By Renee Ballinger
Establishing a Self-Managed Superannuation Fund (SMSF) and taking control over your superannuation benefits can be an attractive option, as SMSF’s offer their members more control and flexibility than a standard industry or retail fund. However, it is imperative that trustees understand their role, responsibilities and obligations as a SMSF trustee. Ultimately, trustees are responsible for operation of the fund, ensuring the sole purpose test is satisfied and acting in the best interests of all fund members.
The sole purpose of a SMSF must be to provide retirement or death benefits to members of the fund or their beneficiaries. Should this rule not be adhered to, the SMSF may lose its compliance status and the tax concessions that go with being a compliant superannuation fund.

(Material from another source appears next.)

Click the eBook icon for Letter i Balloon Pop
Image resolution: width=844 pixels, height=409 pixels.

In most cases, there is one trustee that takes on the ‘financial responsibility’ role of managing the fund, however ALL trustees hold the same level of responsibility and can be held accountable for decisions made on behalf of the fund. Therefore it is important for all trustees to have a full understanding of the relevant rules and regulations for a SMSF, as well as where the assets of the fund are invested.

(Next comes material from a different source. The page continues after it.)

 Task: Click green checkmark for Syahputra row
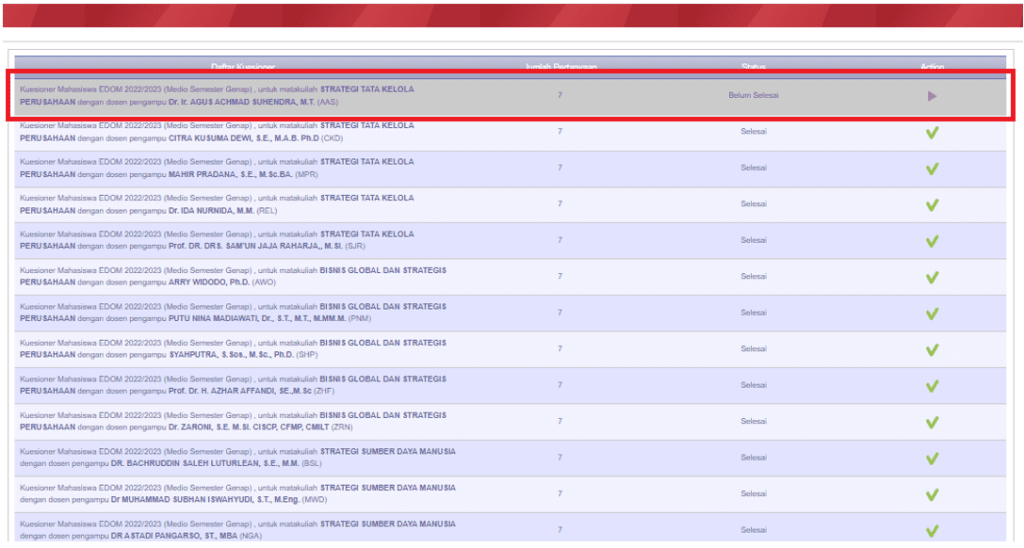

We have seen situations where trustees have invested funds on the advice of friends, family or otherwise unregistered financial advisers, without a complete understanding of where the funds are being invested or the potential risks involved. If it sounds too good to be true, it very well could be!

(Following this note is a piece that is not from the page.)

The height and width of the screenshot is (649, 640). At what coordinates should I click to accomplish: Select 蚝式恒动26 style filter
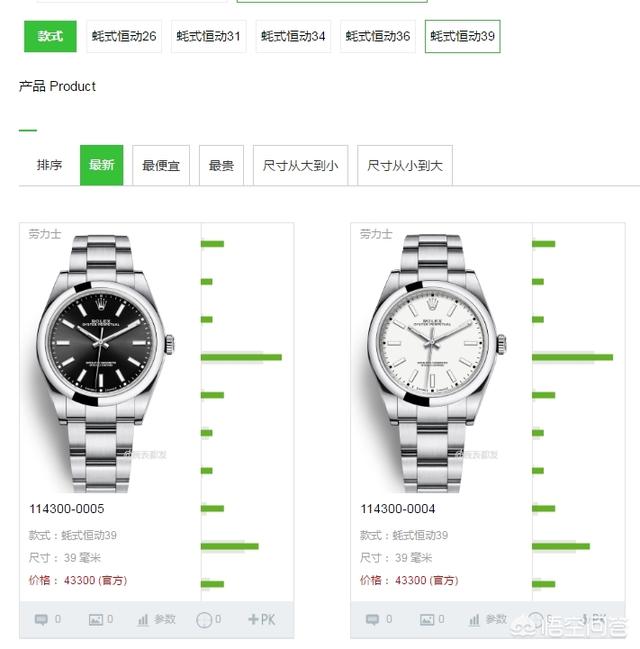124,36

Lately there has also been an increase in cryptocurrency investments within SMSF’s, which can be allowable, but carry many potential risks. The trustees have a responsibility to ensure that all investments (including cryptocurrency) are allowed by the trust deed and align with the investment strategy of the fund, which considers needs and circumstances of members, risk profile, diversification of assets, liquidity and cashflow requirements and insurance for members. Once an investment is deemed appropriate for all members of the fund, there are annual valuation, reporting and audit rules to be followed for the fund to remain compliant.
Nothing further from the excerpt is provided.